▶ [The data]

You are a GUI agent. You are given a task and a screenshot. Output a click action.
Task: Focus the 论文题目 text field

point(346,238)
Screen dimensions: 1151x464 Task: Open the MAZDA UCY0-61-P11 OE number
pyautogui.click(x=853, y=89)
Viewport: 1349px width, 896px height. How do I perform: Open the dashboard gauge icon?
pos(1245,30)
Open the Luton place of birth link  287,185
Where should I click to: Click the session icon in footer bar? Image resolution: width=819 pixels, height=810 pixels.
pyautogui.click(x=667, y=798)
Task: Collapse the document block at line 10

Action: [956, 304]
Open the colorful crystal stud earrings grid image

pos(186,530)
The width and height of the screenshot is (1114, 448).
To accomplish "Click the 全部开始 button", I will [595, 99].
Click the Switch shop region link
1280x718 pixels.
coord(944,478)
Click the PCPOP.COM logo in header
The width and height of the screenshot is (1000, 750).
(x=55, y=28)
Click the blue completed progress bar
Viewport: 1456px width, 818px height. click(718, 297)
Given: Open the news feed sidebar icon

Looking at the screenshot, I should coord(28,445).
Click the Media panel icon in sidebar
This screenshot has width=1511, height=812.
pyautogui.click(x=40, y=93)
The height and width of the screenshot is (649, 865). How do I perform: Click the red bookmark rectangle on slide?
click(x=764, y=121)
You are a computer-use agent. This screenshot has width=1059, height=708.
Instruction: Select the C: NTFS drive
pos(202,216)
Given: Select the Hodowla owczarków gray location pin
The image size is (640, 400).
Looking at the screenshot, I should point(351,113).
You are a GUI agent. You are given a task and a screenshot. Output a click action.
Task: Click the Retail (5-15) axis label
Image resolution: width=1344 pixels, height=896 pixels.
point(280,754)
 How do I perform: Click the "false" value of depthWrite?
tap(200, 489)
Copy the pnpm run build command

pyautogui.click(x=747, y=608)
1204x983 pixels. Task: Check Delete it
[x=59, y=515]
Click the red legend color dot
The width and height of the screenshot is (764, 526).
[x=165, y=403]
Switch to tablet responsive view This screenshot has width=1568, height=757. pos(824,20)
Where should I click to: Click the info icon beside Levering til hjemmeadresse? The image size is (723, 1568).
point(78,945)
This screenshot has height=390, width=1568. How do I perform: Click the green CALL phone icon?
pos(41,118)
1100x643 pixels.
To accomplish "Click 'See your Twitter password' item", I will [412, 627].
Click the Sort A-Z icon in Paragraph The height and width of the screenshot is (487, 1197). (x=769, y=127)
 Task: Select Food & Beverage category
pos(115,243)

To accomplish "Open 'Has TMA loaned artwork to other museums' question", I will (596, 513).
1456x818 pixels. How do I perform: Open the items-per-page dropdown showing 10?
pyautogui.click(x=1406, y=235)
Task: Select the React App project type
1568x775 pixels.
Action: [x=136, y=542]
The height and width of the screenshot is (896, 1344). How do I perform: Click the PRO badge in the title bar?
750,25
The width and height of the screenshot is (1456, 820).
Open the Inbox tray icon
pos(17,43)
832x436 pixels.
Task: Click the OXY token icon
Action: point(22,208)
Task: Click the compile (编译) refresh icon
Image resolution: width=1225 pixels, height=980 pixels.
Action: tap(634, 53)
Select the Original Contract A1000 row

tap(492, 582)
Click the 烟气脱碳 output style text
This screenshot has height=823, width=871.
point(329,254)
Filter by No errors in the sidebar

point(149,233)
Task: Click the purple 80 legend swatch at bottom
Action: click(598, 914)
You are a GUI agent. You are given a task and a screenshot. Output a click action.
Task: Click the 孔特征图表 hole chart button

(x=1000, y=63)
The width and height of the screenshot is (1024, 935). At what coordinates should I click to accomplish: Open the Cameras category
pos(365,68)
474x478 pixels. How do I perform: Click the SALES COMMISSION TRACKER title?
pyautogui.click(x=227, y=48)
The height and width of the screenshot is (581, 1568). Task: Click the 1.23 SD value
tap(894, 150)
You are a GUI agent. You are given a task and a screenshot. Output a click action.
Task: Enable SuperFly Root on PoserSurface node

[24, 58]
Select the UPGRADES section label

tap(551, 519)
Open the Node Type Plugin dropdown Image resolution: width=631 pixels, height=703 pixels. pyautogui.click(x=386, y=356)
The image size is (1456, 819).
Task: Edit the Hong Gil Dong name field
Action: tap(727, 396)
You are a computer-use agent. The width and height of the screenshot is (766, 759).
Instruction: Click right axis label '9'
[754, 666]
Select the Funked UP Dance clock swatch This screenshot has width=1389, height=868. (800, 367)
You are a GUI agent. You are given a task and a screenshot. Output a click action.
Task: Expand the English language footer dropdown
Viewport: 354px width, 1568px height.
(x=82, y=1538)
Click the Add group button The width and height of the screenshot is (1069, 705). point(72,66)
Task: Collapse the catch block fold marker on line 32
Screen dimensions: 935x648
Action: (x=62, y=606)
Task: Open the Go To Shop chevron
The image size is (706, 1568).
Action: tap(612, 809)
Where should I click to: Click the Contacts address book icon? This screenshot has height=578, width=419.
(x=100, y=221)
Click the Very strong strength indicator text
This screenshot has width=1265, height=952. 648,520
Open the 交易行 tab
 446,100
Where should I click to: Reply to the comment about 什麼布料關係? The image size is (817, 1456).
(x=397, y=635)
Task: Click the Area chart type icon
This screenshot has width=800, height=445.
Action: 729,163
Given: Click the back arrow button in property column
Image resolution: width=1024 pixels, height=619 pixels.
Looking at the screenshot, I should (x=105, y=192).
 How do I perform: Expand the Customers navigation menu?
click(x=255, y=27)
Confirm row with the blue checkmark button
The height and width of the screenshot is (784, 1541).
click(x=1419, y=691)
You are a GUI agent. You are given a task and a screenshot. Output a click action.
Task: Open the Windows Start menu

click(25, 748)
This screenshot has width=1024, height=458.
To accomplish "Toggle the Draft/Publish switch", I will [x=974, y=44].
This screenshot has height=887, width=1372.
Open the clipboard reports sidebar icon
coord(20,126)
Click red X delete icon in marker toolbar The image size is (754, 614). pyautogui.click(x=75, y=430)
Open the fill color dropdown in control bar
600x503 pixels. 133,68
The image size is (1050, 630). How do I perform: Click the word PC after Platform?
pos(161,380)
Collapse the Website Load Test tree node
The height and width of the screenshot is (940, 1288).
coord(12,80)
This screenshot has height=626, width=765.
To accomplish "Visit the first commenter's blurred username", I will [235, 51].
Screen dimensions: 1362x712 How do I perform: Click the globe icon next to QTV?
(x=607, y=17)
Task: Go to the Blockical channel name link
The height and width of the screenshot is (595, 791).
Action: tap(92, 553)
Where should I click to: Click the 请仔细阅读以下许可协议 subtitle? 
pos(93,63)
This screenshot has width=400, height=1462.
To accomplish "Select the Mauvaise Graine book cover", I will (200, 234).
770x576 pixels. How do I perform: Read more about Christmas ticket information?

▶ [Problem] Give back exactly the lines running from the line that has "Open the clipboard reports sidebar icon" to the end of the entries above.

▶ [Solution]
Open the clipboard reports sidebar icon
coord(20,126)
Click red X delete icon in marker toolbar The image size is (754, 614). pyautogui.click(x=75, y=430)
Open the fill color dropdown in control bar
600x503 pixels. 133,68
The image size is (1050, 630). How do I perform: Click the word PC after Platform?
pos(161,380)
Collapse the Website Load Test tree node
The height and width of the screenshot is (940, 1288).
coord(12,80)
This screenshot has height=626, width=765.
To accomplish "Visit the first commenter's blurred username", I will [235, 51].
Screen dimensions: 1362x712 How do I perform: Click the globe icon next to QTV?
(x=607, y=17)
Task: Go to the Blockical channel name link
The height and width of the screenshot is (595, 791).
Action: tap(92, 553)
Where should I click to: Click the 请仔细阅读以下许可协议 subtitle? 
pos(93,63)
This screenshot has width=400, height=1462.
To accomplish "Select the Mauvaise Graine book cover", I will (200, 234).
770x576 pixels. How do I perform: Read more about Christmas ticket information?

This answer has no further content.